Oh Woe is Siebel
'We did not expect the results to be this low'
Siebel has blamed poor execution and weak demand for its expected first quarter loss, ending a fragile recovery of the firm's finances.
In its preliminary results announcement, the California-based business software firm said it expects revenues of between $297m and $300m for the first quarter. This compares to revenues of $329.3m for the same quarter last year.
Net losses for the quarter are expected to be between $7m and $9m, with losses per share of between $0.01 and $0.02 per share.
"Though our services and maintenance businesses continued solid growth in the first quarter, we are disappointed in our application license revenue," said Michael Lawrie, CEO of Siebel Systems. "Though we predicted some license revenue softness going into the quarter, we did not expect the results to be this low."

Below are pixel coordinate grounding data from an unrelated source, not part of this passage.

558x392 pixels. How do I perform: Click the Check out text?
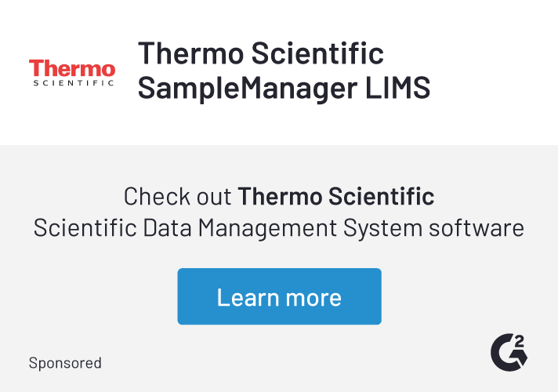178,196
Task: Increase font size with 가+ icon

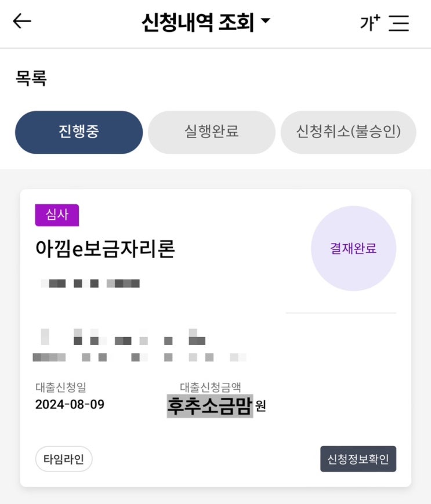Action: point(370,23)
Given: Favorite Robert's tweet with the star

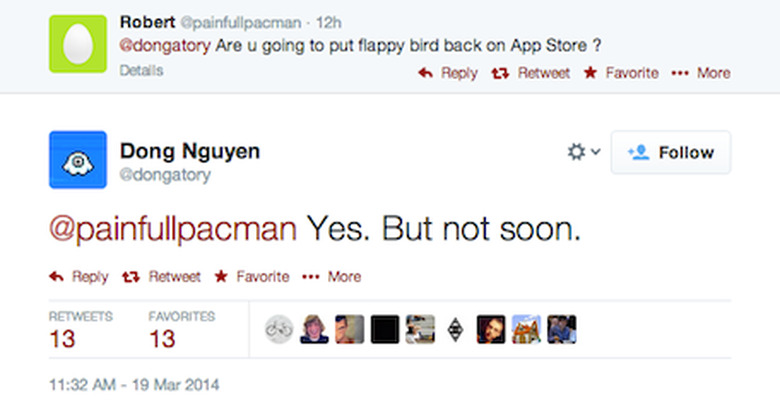Looking at the screenshot, I should [620, 73].
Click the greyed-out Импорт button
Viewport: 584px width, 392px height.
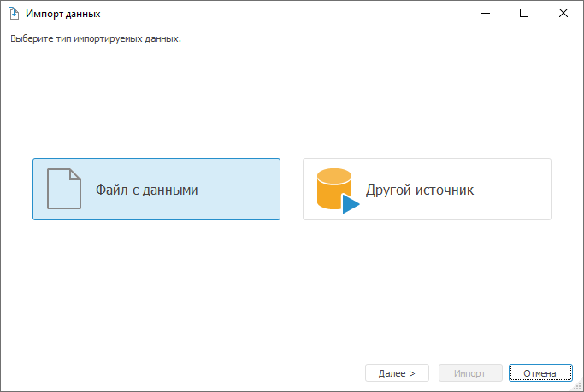tap(469, 373)
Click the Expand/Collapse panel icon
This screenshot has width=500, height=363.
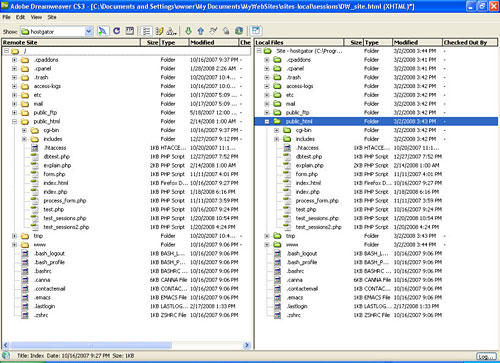[x=256, y=31]
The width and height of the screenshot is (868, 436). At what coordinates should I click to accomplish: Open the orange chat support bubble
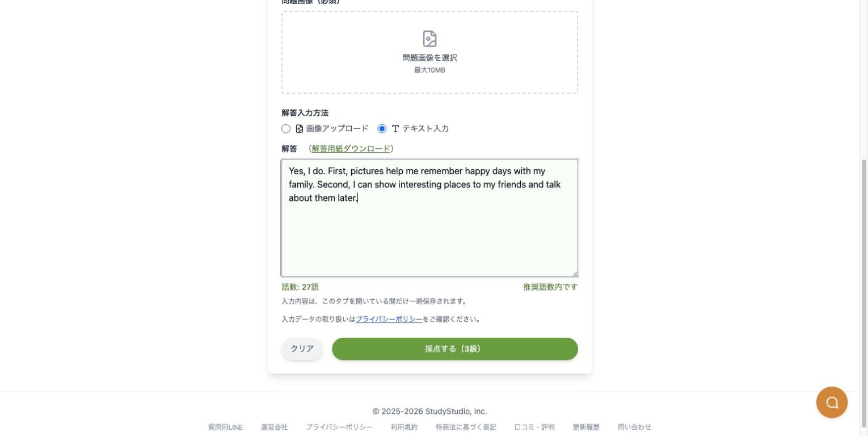point(832,403)
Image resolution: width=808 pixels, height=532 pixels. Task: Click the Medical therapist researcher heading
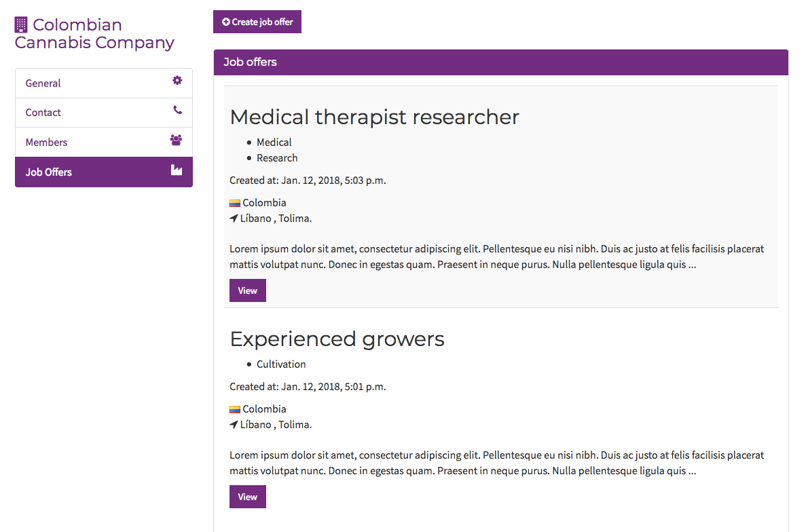pos(374,117)
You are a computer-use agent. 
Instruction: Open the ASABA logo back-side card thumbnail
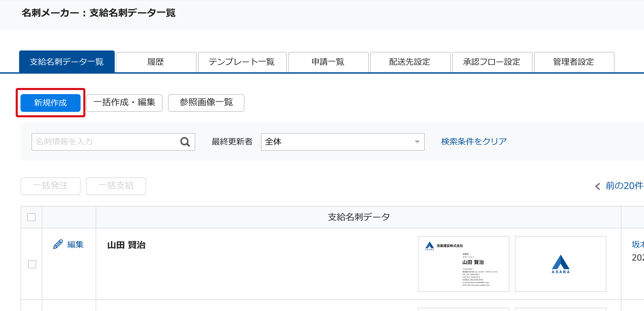click(x=560, y=264)
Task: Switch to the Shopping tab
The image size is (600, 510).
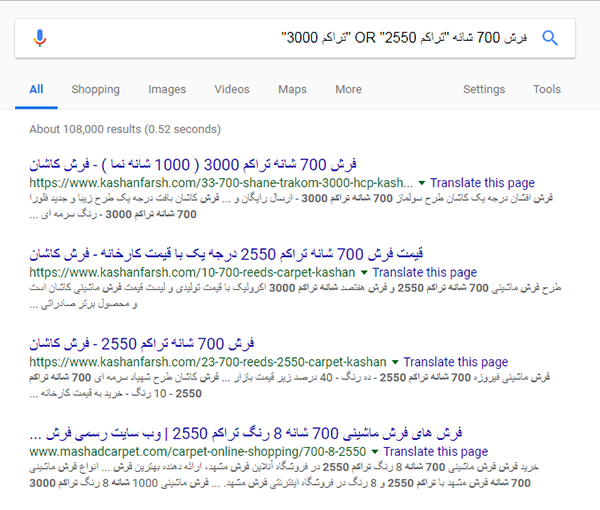Action: [x=95, y=89]
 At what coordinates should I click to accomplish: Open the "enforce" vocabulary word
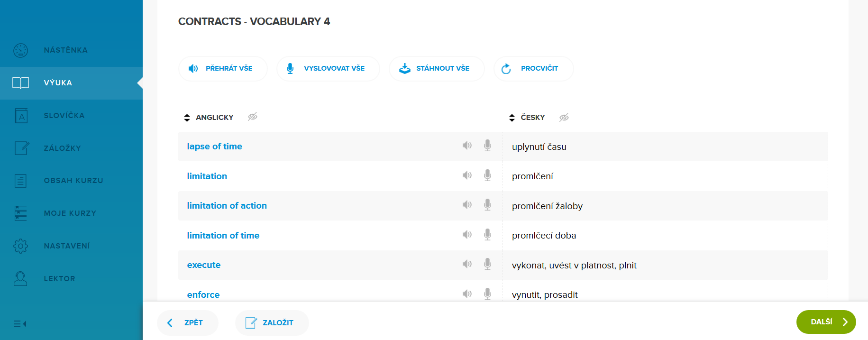pos(203,294)
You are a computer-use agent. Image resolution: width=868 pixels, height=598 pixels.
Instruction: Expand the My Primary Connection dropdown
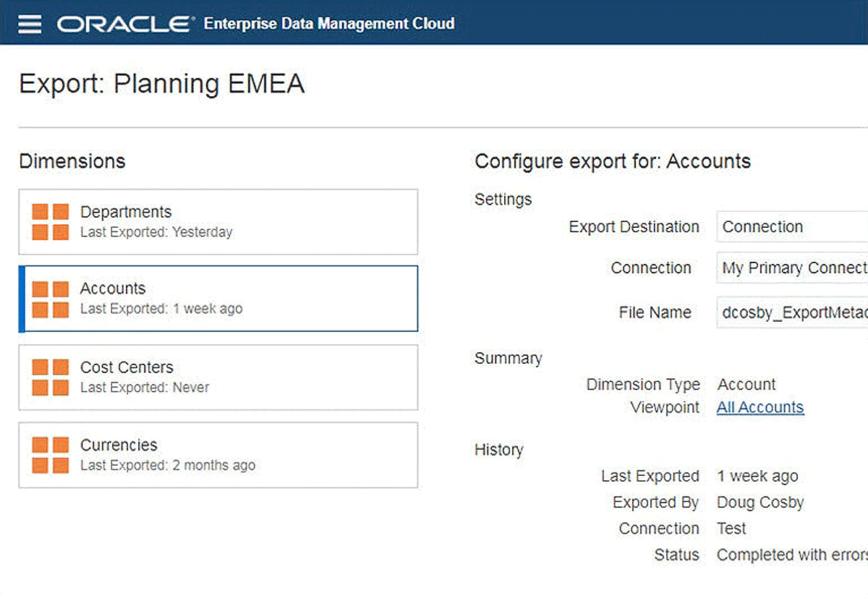click(792, 268)
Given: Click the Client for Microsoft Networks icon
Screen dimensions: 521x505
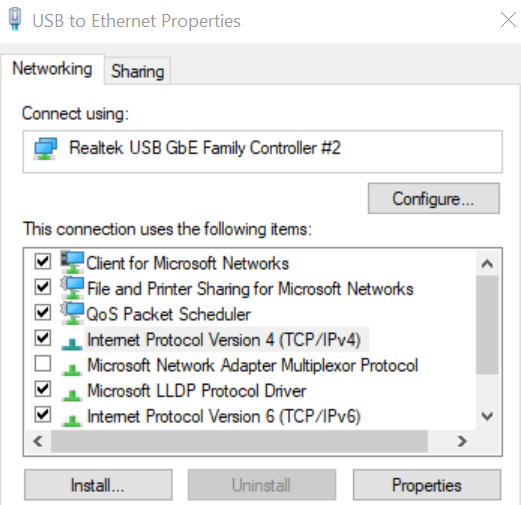Looking at the screenshot, I should coord(72,262).
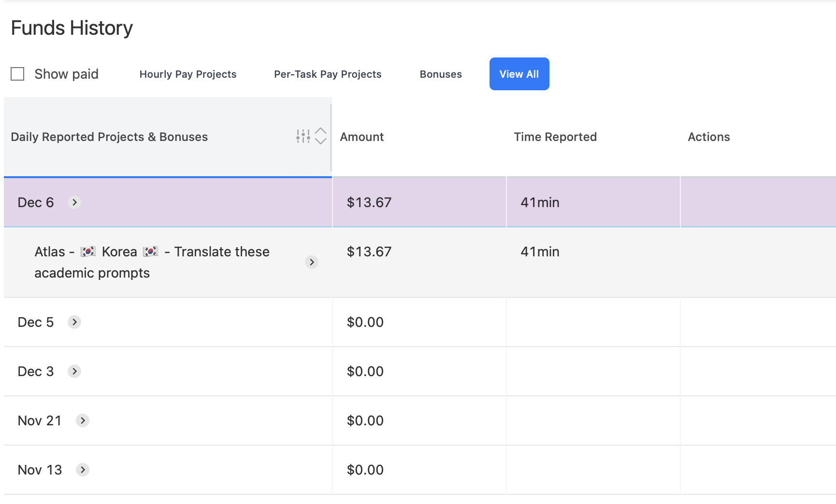Image resolution: width=836 pixels, height=504 pixels.
Task: Enable the Show paid checkbox
Action: click(18, 74)
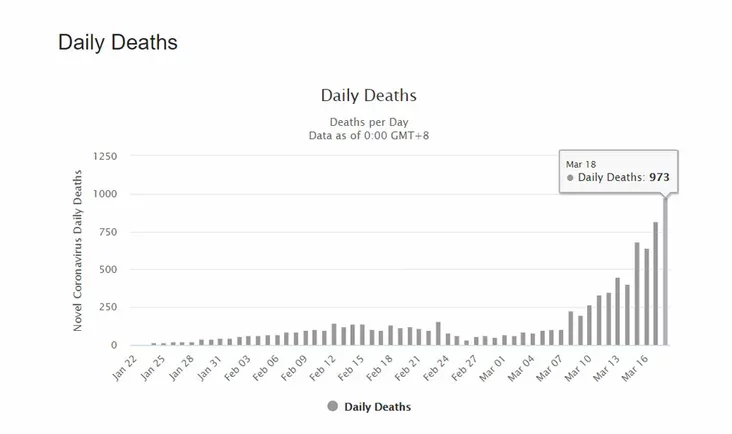Image resolution: width=732 pixels, height=434 pixels.
Task: Click the highlighted Mar 18 bar
Action: (665, 270)
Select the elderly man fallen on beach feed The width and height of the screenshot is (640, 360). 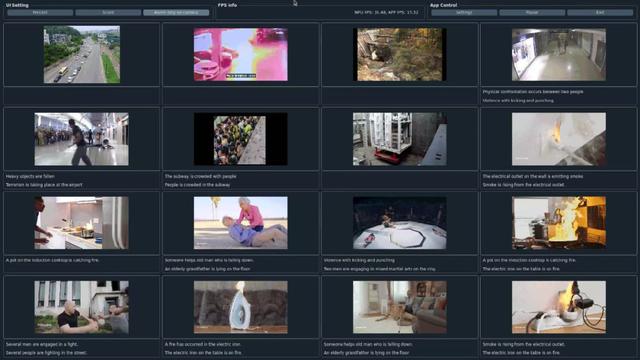[240, 223]
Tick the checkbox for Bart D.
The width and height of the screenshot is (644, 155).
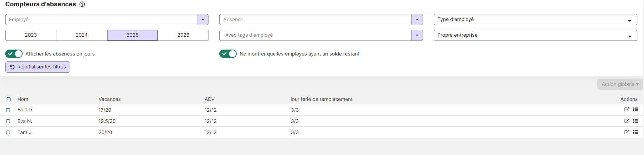coord(8,110)
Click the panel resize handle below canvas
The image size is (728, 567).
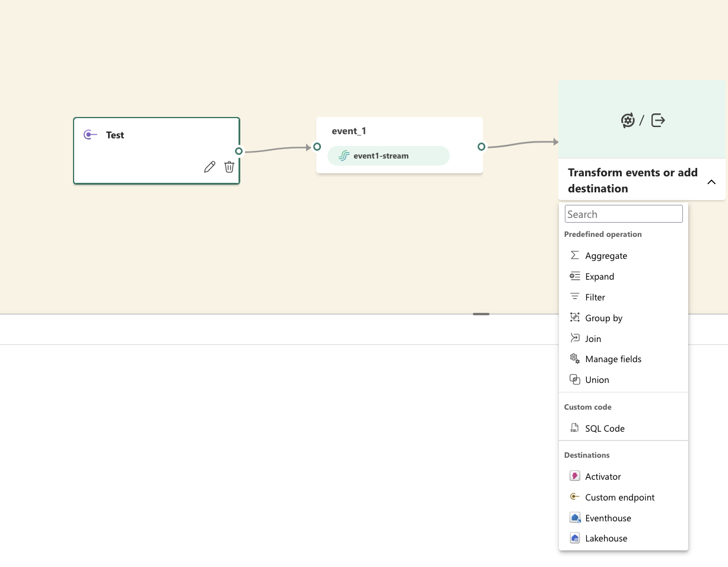[481, 313]
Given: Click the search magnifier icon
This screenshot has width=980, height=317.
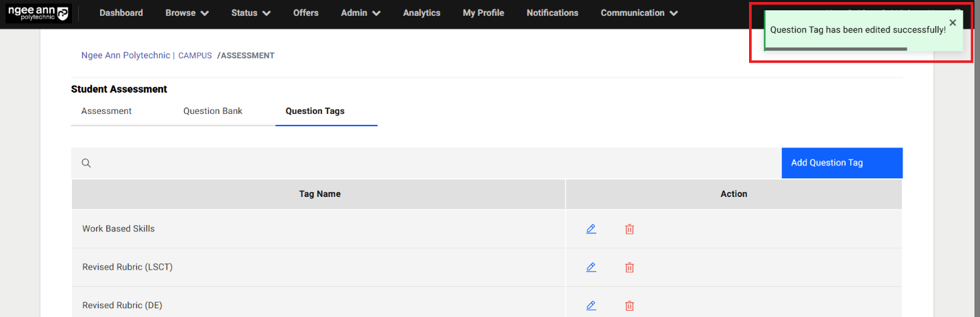Looking at the screenshot, I should (x=86, y=163).
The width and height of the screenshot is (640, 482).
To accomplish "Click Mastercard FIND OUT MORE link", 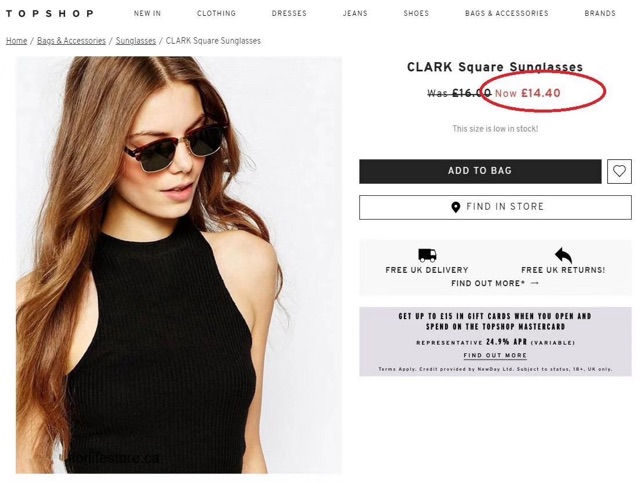I will 495,355.
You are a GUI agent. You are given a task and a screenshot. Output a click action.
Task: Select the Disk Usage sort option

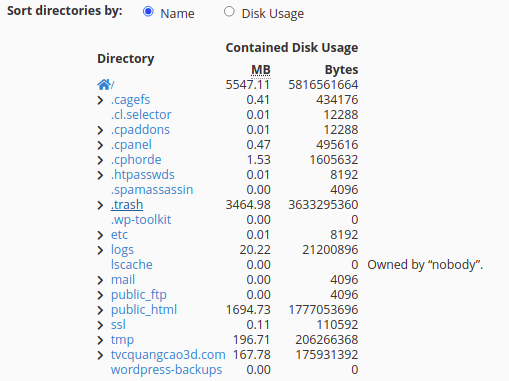229,12
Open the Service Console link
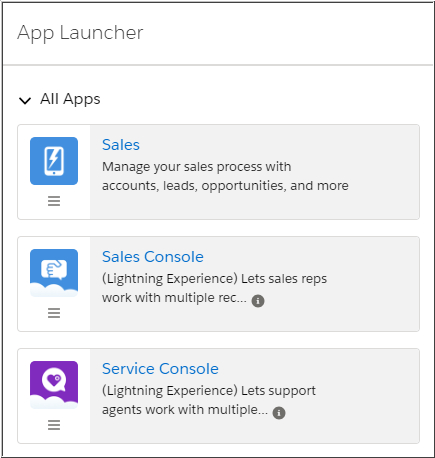This screenshot has height=458, width=435. point(160,369)
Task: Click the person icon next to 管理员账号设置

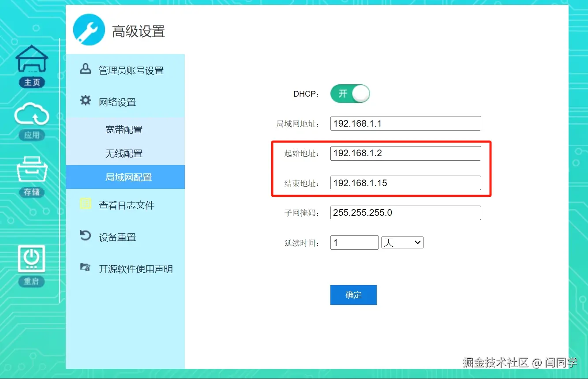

He blamed the results on the company's failure to close a number of imminent deals during the quarter and on weak demand throughout the industry. The company is also under pressure from competitors like SAP and Oracle, who are moving into Siebel's CRM niche. It also faces competition from Salesforce.com, which provides CRM software as a rental service, thereby removing the need for capital investment in CRM software.
The company is taking a charge of $11m for the acquisition of edocs. Excluding the charge for edocs the company would have had a net profit of between $2m and $4m, or between $0.00 and $0.01 per share. The acquisition of edocs follows the 2004 acquisition of Irish-based financial software company Eontec, which added bank branch teller and internet banking systems to its CRM portfolio.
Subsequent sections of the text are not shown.